(Information supplied)
────────────────
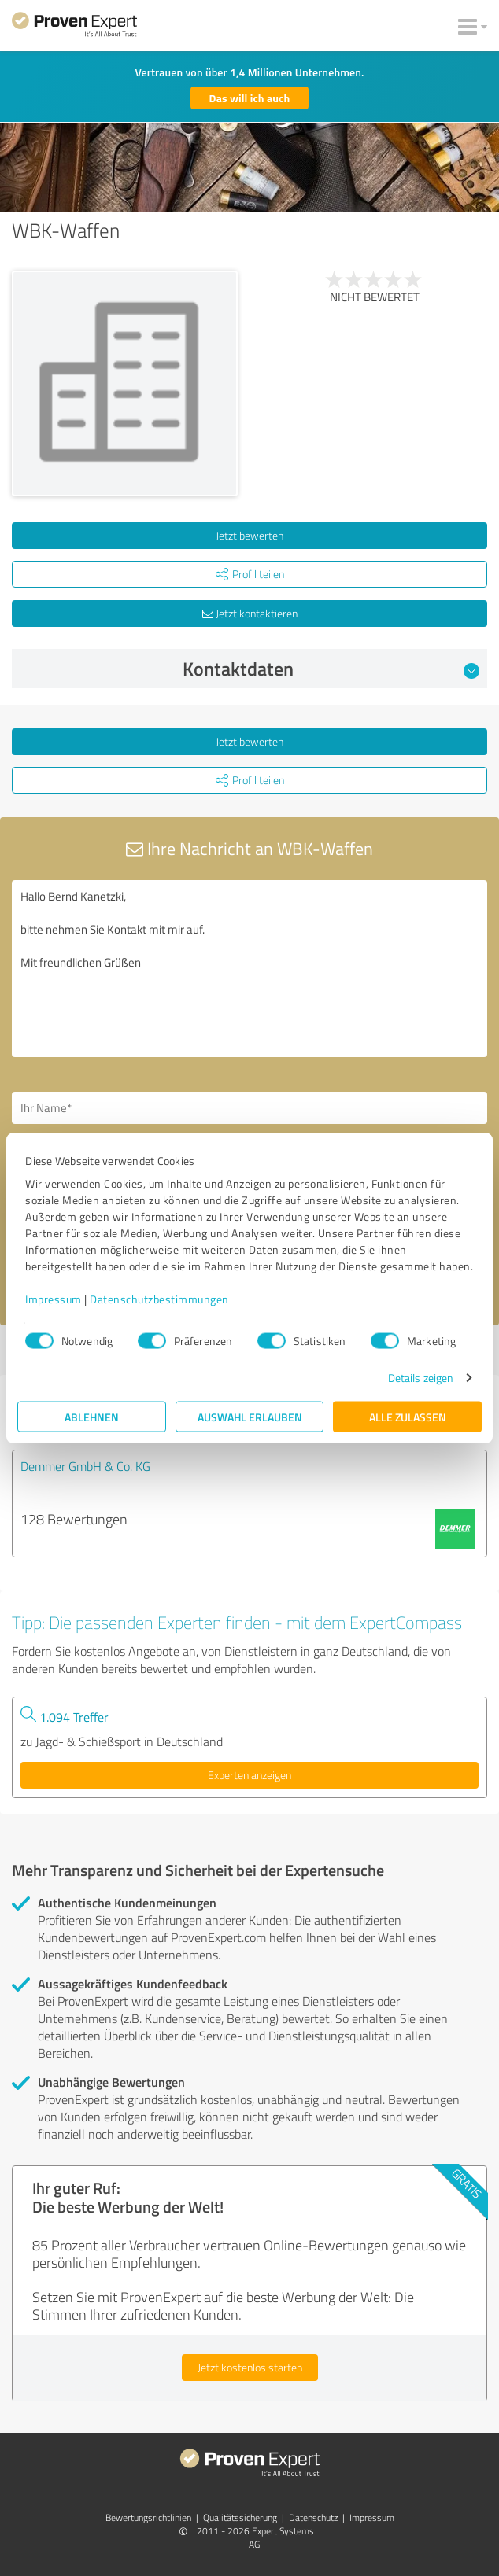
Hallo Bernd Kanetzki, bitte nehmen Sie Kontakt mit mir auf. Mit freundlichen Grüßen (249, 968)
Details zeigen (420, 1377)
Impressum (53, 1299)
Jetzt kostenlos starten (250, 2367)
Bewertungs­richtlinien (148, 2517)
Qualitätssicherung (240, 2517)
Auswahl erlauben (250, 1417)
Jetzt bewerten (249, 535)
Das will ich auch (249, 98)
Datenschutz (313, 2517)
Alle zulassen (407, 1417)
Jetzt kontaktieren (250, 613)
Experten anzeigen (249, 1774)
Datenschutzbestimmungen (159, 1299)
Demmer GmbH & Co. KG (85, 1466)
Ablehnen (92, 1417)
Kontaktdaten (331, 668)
────────────────
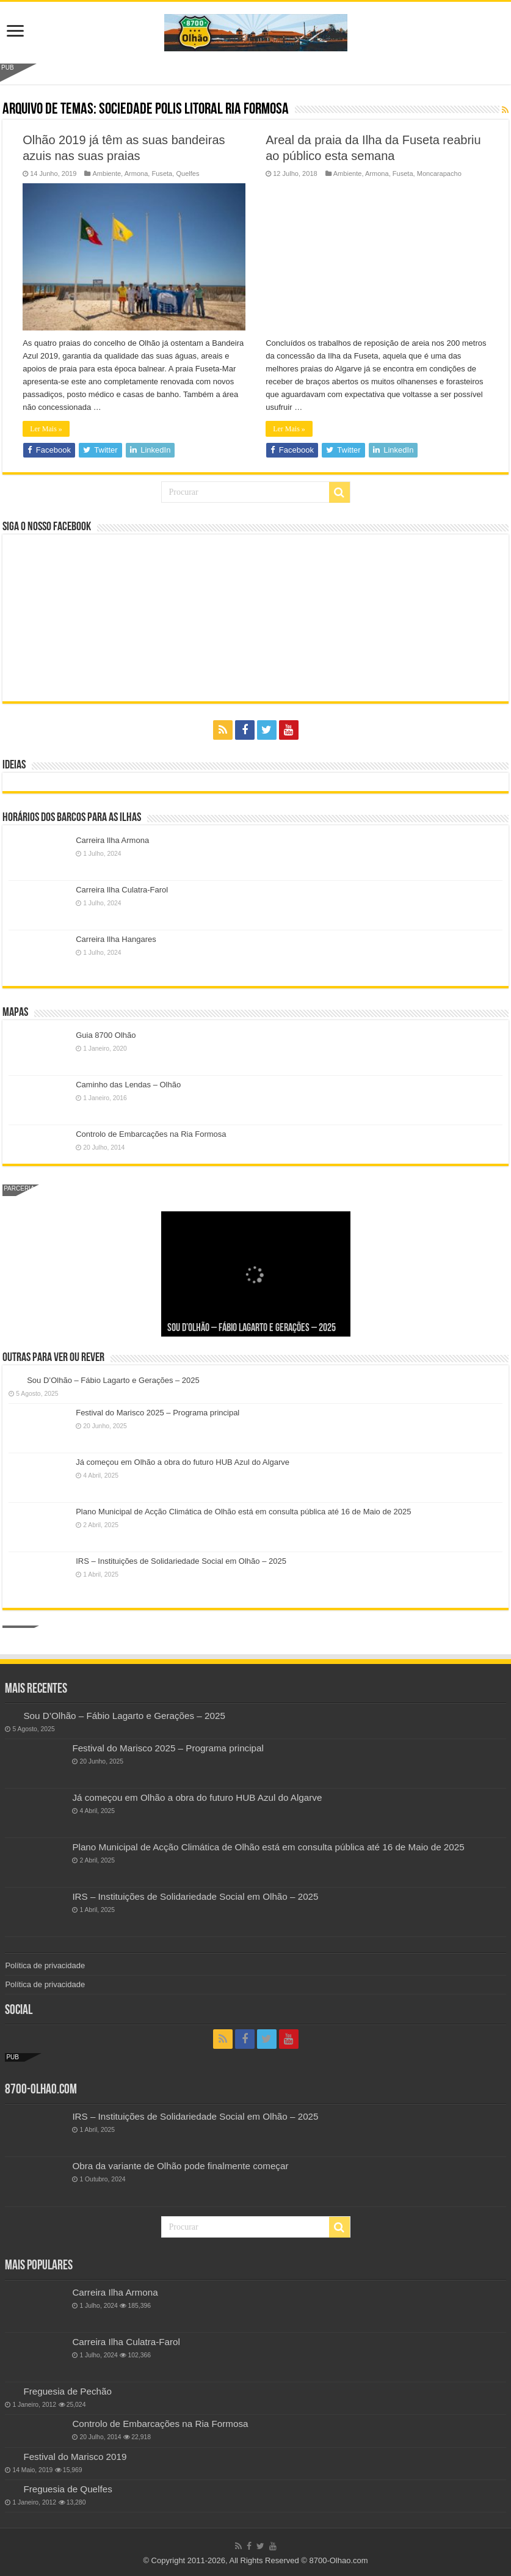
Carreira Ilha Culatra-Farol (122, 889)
────────────────
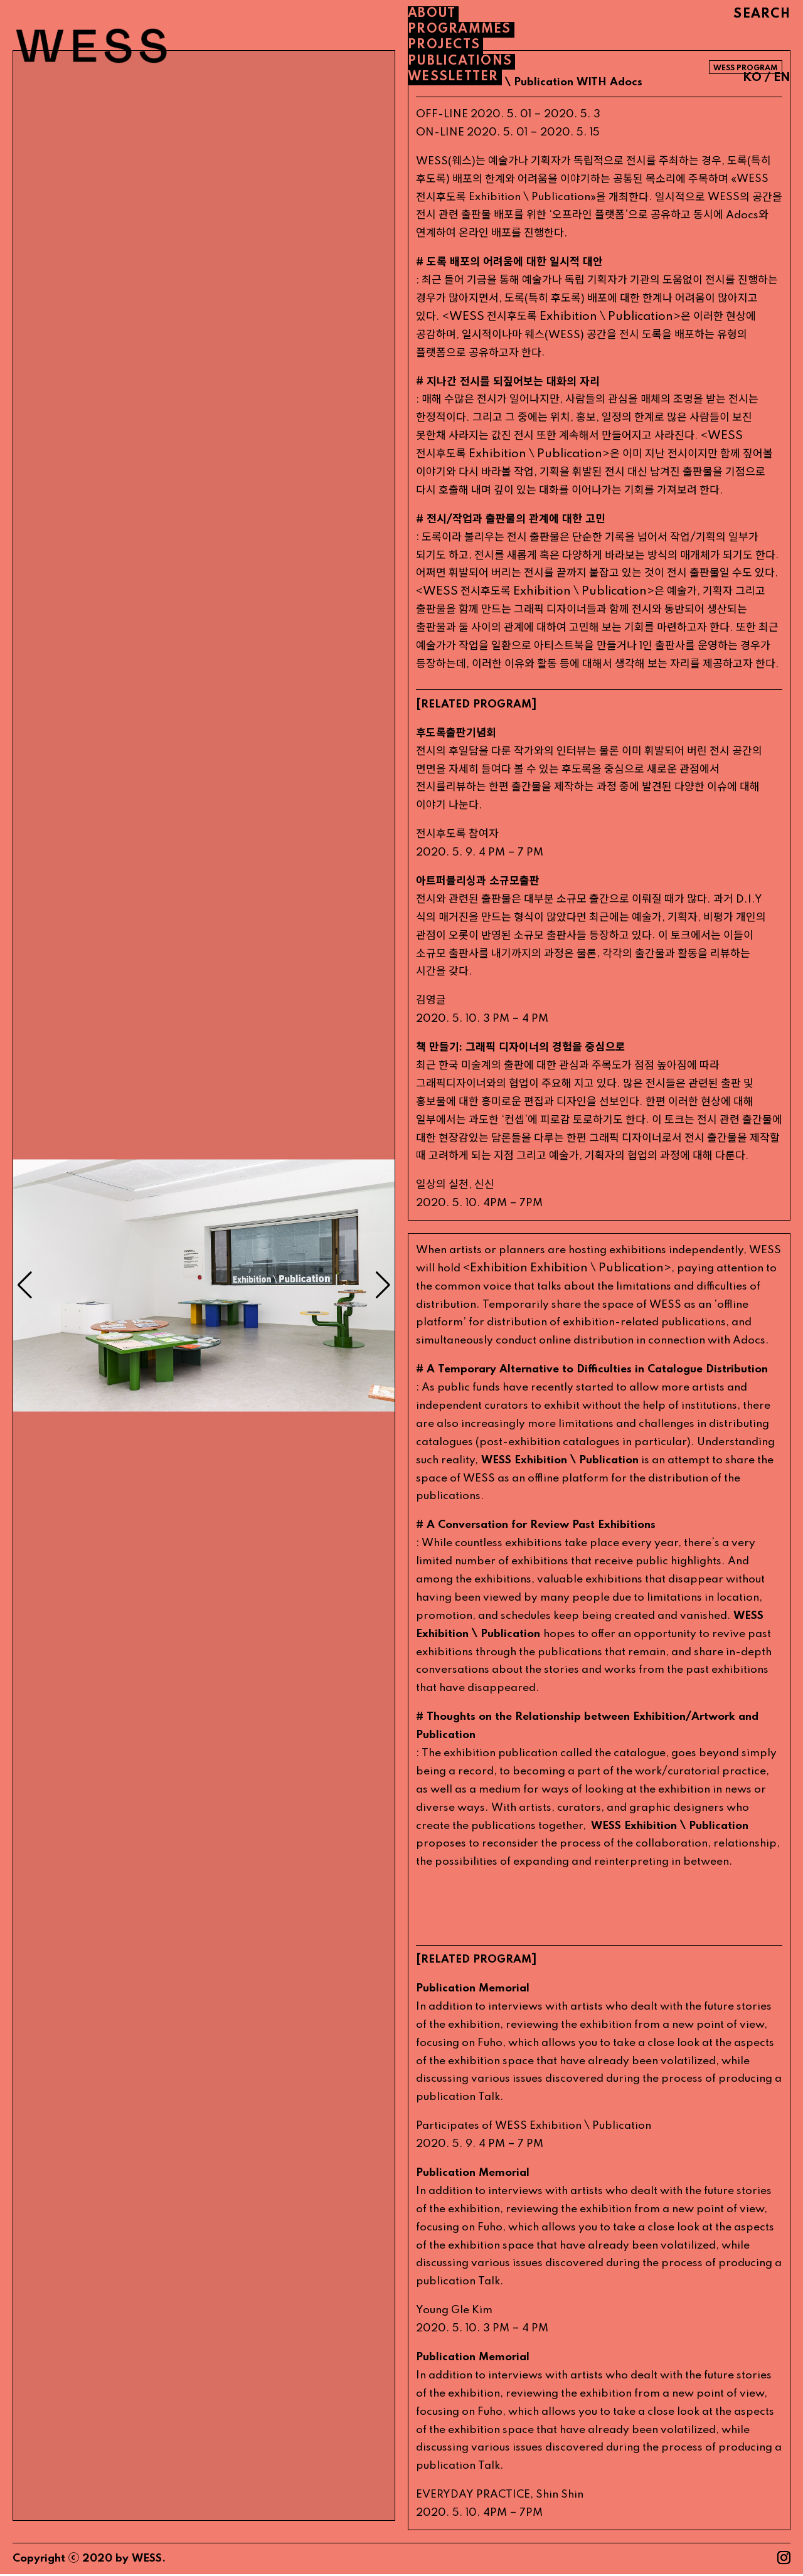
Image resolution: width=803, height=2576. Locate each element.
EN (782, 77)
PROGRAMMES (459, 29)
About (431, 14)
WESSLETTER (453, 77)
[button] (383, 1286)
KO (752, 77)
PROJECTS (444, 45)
────────────────
(What needs to be done)
Starting with the entry that contains "Jetzt kontaktieren (250, 613)" and ending with the one that contains "Ablehnen (92, 1417)", rewrite those entries as a JSON list of strings, one string per entry and no blank lines.

(Response)
[
  "Jetzt kontaktieren (250, 613)",
  "Experten anzeigen (249, 1774)",
  "Datenschutzbestimmungen (159, 1299)",
  "Demmer GmbH & Co. KG (85, 1466)",
  "Ablehnen (92, 1417)"
]